Posted on June 9, 2015 by 40 Mile Commentator

By Tim Kalinowski
In Ken Schneider’s own words when he was a young twenty year-old he used to be “an adrenaline junky.” Athletics, dirt biking, snowmobiling, anything to get him that adrenaline high, Schneider took chances. He took risks. It was all part of the fun. He was as strong as an ox, cocky as a rooster and as fearless as a wolf.
And then one day when he was 21 year-old all that changed after a near fatal accident on his dirt bike left him a paraplegic.
“I have what you call traumatic, induced amnesia (after the accident). I do not remember the day I had my injury. From then on I was a paraplegic. From the waist down I don’t have any muscle or information from the skin. You could come up here and cut my big toe off and I wouldn’t feel it,” Schneider told the two Grade 9 classes from Irvine who were his audience.
Most of what Schneider relates of the events which led up to his accident have been reconstructed from what his buddies, who witnessed the accident, told him afterwards. He knows he was responsible for his own injury, but he will never know for sure what he might have done differently. It is this perpetual uncertainty which has haunted him since the day of his accident.
“Your body has a way of blanking out stuff instead of letting you burn out. It’s like a breaker switch,” said Schneider. “They (my buddies) said I was on a flat stretch doing about 30 mile an hour. There was no rocks, no bumps, no ditches. All there was was cactus. They said I was going along about 30 and all of a sudden did a handstand up on the handle bars. The reason I figure I got into that I was practicing the wheeling trying to bring the front end up and instead the pro-link reversed. Instead of bringing the front end up it bucked me like a horse.”
The result was Schneider was thrown up and over the handlebars in front of the front tire of his motorcycle.
“The front wheel hit me on the T-11/ T-12 vertebrae and crushed both vertebrae,” explained Schneider. “It pile drived me into the ground: 200 pounds of bike going 30 mile an hour.

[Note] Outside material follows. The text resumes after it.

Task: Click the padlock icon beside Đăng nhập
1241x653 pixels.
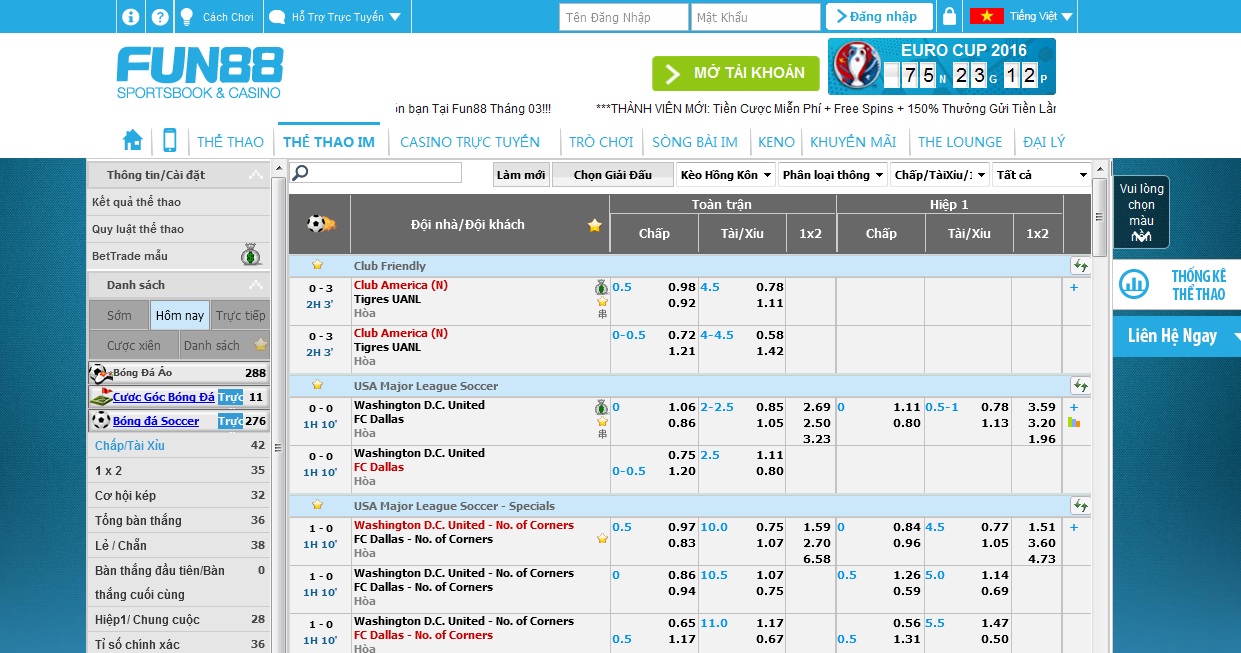Action: tap(949, 17)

It should have ripped me in half and killed me just like that.”
Instead it left Schneider permanently disabled. The message he wanted to drive home for the students was an accident can happen just like that. If you put yourself in a situation of risk, and something happens, there is no time to do anything. The best policy was to make sure they use better judgment than he did, and not put themselves in a similar situation to repeat his fate.
“We want you guys and girls to make it to the point where you can control your life’s outcome,” said Schneider. “There is a saying: ‘That which doesn’t kill you makes you stronger.’ I don’t want you to have to be broken (like I was) to find out how strong a character you’ve got… Don’t go through that. Take care of each other.”